Why Your Cable Bill Keeps Going Up

Dec 5, 2016  •  Post A Comment

The reason cable bills have been soaring can be summed up in a single word: live sports. Yes, that’s two words, but the gist of a report this morning in the Los Angeles Times is that sports — one word — is to blame for high cable bills.

The report quotes Adam Ware, head of digital media at Tennis Channel, saying: “Live sports is the most valuable content on the planet.”

The article adds: “Last year, Americans collectively spent 31 billion hours watching sports on TV — a 40% increase from a decade ago.”

Sports is essentially holding the pay-TV model together, according to the report. “While Internet streaming options including Netflix, Hulu and Amazon.com offer thousands of hours of scripted shows, there is little in the way of live sports. So sports fans remain tethered to their cable bundle,” The Times notes.

However, the erosion of support for the pay-TV model appears to be accelerating. The report notes that pay-TV penetration peaked in 2009. “Since 2010, basic cable channels, including ESPN, TNT and Discovery, have lost more than 8 million subscribers,” The Times reports.

Even so, the numbers surrounding sports on TV remain impressive. “Sports programming generates $30 billion a year in revenue for TV companies, according to Barclay’s Capital,” The Times reports.

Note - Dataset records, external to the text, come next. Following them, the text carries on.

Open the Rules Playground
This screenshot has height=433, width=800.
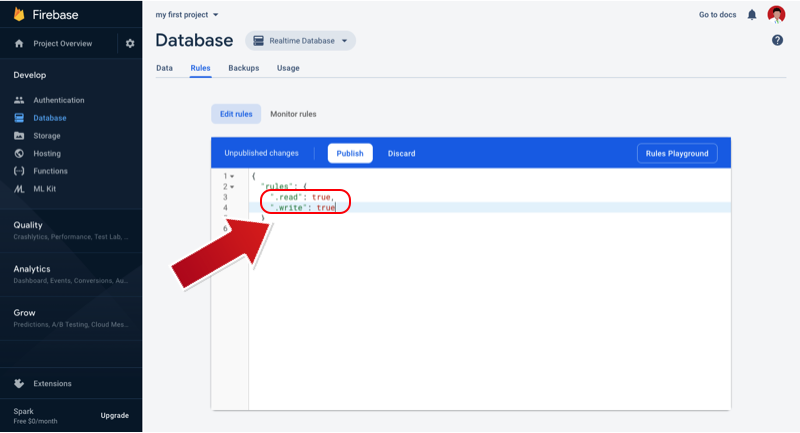pos(677,153)
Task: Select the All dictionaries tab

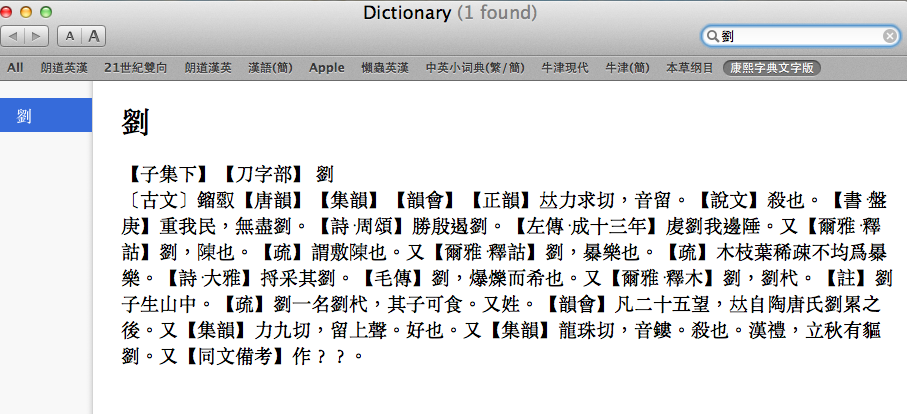Action: coord(15,68)
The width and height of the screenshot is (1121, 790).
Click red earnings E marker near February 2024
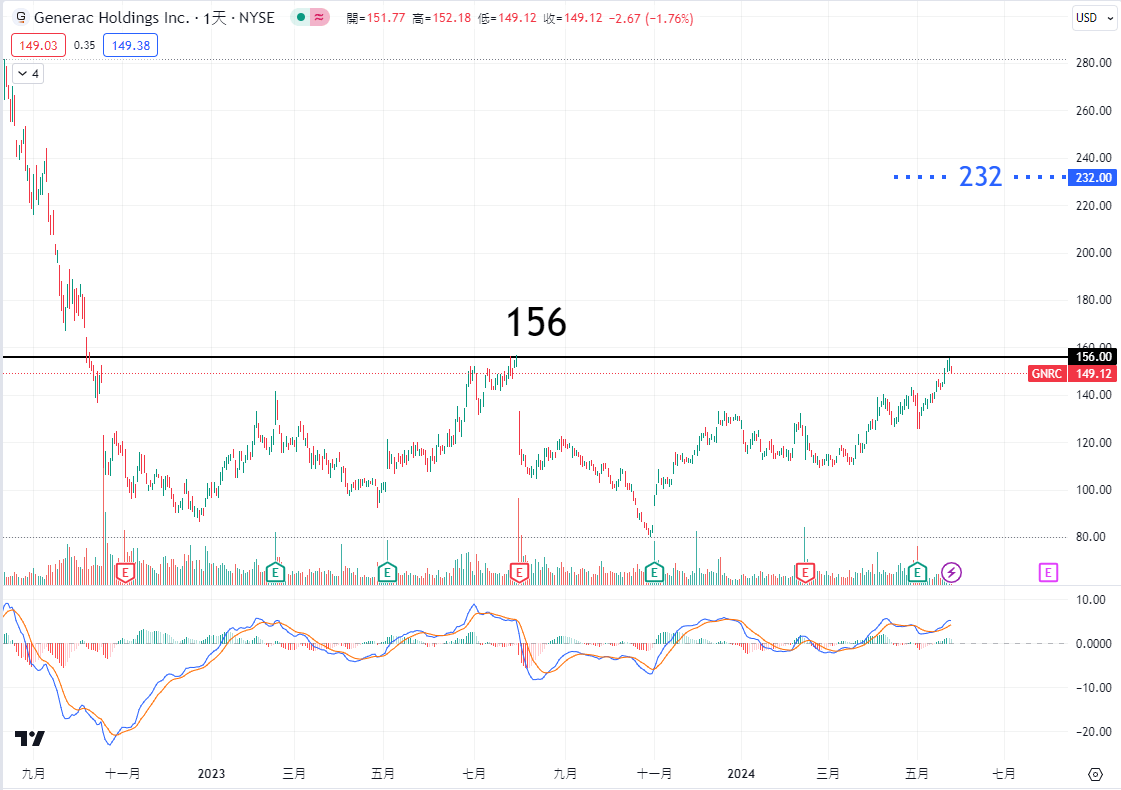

And there’s this: “Broadcast and cable TV executives teed up more than 127,000 hours of sports programming last year, according to audience measurement firm Nielsen. That represents a 160% increase compared with 2005.”


One Comment

  1. Comcast is also charging $10 for each cable box, or cablecard—which are required to receive Comcast services. After I attempted to upgrade Comcast service, Comcast increased the cost of each cable box from $1.20 to $10 for EACH cable box, just because it was receiving more channels.